8. A system for calculating the height of ground features in satellite imagery based on monocular parallax estimation, comprising the method for calculating the height of ground features in satellite imagery based on monocular parallax estimation as described in any one of claims 1 to 7, characterized in that, include: The first calculation module is used to determine the pixel positions of the top and bottom of the ground features corresponding to the ground control points in the image based on the ground control point or known ground feature height data, combined with the RPC model of DTM and satellite imagery, and to calculate the azimuth angle. The second calculation module is used to determine the proportional relationship between the parallax of a ground feature along the vertical direction in the image and its actual height, using ground control points or known ground feature height data. The third calculation module is used to extract the disparity values from the top to the bottom of ground features along the vertical direction from the oblique satellite image using a trained monocular disparity estimation network model, and generate a disparity map.
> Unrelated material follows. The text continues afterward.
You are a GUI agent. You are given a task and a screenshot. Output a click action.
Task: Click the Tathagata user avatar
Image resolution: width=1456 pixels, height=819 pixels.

The fourth calculation module is used to obtain the height point cloud based on the azimuth angle, the proportional relationship, and the disparity map; The fifth calculation module is used to perform preset processing on the elevation point cloud to generate an elevation map that is consistent with the geographical range of a single oblique satellite image.
9. An electronic device comprising a memory, a processor, and a computer program stored in the memory and executable on the processor, characterized in that, When the processor executes the program, it implements the satellite imagery feature height calculation method based on monocular parallax estimation as described in any one of claims 1 to 7.